EXERCISE SET ▸
A. Copy the passage of the blog post starting at "He is like my" and ending at "collapse within myself.", word for word.
B. Answer these questions from the blog post:
(i) Where is the writer originally from?
(ii) According to the studies the writer mentions, why do some people become clinically depressed in winter?
(iii) Who taught the writer not to fight for him or belittle themselves?
C. Please continue the blog post from its last sentence.

SOURCE EXTRACT ▸

Monday, February 1, 2010

standing on the sea-weed water.

He is like my sunshine. His eyes have the ability to see me clearer than anyone ever has. He sees me, understanding my pain, and yet still accepts me- loves me. When I go to those dark and isolated corridors of my brain, he finds me and pulls me out. He installs a confidence that I never thought I would have. It scares me how much I depend on his warmth, how much I need his light. There are studies that claim some people become clinically depressed in winter, for the lack of sun. I'm originally from a sun-drenched place; Mississippi's winters are short and never dull. I fear that if I lose my sun I will collapse within myself.
And I did  lose him once, for a short time, to a selfish and terrible thing. It was in the dawn of our relationship and I feared I would never hold him in my arms again. I would not fight for him, or do something to belittle myself, my mother taught me better than that. But I longed for him, I realized there was no being whole without him and I worried he would never realize that. He hurt me greatly; whats more, he did the same thing my own father did before I was even born. He left. This has always been the root of my pain, my abandonment.

RECORDED DATA ▸
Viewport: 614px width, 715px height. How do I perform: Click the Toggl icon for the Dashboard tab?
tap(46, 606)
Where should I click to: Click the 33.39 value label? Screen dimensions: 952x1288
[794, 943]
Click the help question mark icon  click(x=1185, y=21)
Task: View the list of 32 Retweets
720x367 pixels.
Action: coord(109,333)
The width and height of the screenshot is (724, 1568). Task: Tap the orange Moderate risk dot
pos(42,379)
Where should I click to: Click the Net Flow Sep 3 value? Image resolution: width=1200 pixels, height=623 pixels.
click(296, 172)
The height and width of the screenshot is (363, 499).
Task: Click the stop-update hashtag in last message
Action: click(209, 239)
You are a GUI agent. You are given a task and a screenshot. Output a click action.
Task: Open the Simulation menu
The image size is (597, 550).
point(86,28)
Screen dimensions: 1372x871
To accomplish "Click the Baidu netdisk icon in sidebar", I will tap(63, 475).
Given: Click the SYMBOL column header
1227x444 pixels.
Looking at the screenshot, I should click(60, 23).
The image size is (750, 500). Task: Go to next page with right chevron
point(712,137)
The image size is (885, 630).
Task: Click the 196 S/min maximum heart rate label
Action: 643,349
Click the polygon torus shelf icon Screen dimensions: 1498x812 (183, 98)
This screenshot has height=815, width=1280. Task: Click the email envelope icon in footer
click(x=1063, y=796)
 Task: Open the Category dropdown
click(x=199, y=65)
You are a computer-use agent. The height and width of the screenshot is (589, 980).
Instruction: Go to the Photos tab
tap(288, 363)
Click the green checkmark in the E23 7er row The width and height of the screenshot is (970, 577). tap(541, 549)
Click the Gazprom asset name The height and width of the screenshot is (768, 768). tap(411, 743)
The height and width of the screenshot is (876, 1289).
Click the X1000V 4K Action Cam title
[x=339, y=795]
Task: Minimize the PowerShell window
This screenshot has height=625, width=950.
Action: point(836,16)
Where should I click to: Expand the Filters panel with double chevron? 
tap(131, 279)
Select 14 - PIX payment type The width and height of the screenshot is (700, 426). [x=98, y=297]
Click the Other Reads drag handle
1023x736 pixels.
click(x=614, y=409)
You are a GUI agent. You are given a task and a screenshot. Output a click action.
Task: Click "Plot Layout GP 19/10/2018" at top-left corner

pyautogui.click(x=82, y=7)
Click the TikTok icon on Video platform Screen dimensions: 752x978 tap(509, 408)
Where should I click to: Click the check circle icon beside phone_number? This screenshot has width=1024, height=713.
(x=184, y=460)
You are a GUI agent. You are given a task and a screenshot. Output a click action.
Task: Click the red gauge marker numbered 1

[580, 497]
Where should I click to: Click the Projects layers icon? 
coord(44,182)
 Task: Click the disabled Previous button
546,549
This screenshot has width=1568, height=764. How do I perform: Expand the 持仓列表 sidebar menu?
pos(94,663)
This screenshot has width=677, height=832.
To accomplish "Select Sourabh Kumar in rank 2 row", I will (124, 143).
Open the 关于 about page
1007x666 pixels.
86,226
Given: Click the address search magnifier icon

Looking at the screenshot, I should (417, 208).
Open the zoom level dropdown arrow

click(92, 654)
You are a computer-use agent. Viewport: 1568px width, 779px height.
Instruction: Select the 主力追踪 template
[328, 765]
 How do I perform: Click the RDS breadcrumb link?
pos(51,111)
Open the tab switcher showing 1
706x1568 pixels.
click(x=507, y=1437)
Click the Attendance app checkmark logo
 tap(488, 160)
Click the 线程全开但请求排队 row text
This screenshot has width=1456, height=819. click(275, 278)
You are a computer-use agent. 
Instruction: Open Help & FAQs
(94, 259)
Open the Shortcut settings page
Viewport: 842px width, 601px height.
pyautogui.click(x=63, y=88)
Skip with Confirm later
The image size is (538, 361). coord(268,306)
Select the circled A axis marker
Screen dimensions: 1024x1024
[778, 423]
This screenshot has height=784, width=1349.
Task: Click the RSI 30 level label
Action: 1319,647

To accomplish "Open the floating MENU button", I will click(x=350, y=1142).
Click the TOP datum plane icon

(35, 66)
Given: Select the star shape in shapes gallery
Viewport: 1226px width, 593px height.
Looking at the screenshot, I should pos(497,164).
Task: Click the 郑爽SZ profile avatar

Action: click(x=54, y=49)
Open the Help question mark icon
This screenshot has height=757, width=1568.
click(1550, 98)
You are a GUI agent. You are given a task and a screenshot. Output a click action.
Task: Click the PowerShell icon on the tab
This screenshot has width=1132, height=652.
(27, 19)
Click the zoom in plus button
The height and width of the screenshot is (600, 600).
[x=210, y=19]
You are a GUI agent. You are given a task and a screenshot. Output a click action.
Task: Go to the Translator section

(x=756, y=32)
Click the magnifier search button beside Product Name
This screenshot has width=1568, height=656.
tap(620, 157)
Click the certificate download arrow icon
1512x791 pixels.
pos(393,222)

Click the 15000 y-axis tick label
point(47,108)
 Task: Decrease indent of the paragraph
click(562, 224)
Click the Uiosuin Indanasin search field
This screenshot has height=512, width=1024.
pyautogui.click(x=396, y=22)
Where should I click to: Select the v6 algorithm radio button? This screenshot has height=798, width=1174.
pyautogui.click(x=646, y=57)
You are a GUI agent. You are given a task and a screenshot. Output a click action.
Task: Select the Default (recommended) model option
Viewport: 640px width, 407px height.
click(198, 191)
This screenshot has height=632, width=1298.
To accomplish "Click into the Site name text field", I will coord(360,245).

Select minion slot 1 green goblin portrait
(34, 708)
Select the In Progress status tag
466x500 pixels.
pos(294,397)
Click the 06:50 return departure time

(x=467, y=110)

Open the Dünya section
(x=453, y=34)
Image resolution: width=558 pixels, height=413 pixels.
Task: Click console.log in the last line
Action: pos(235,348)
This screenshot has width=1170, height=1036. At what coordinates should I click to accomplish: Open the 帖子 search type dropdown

ANSWERS FOR THIS EXERCISE ▸
A.
He is like my sunshine. His eyes have the ability to see me clearer than anyone ever has. He sees me, understanding my pain, and yet still accepts me- loves me. When I go to those dark and isolated corridors of my brain, he finds me and pulls me out. He installs a confidence that I never thought I would have. It scares me how much I depend on his warmth, how much I need his light. There are studies that claim some people become clinically depressed in winter, for the lack of sun. I'm originally from a sun-drenched place; Mississippi's winters are short and never dull. I fear that if I lose my sun I will collapse within myself.

B.
(i) Mississippi
(ii) Because of the lack of sun
(iii) The writer's mother

C.
Now I realize the difference between the two. I see it clearer than I did before. He, my boy, came back. Patient, and forever looking to make  up for his past mistakes, he allowed me to let go of my anger, my pain. I will never understand fully what possessed him to do what he did, and I believe it was out of the fear of something new, something that can only be love, our love.

I really am an old fashioned girl; my ideas are truly romantic, despite my cynical nature. I hate how I find it so hard to be myself. But whats a girl to do when she fears pain and abandonment? She is forced to build up an impenetrable shell that cannot crack, because the inside is fragile and frightfully close to breaking. I hope I am strong enough.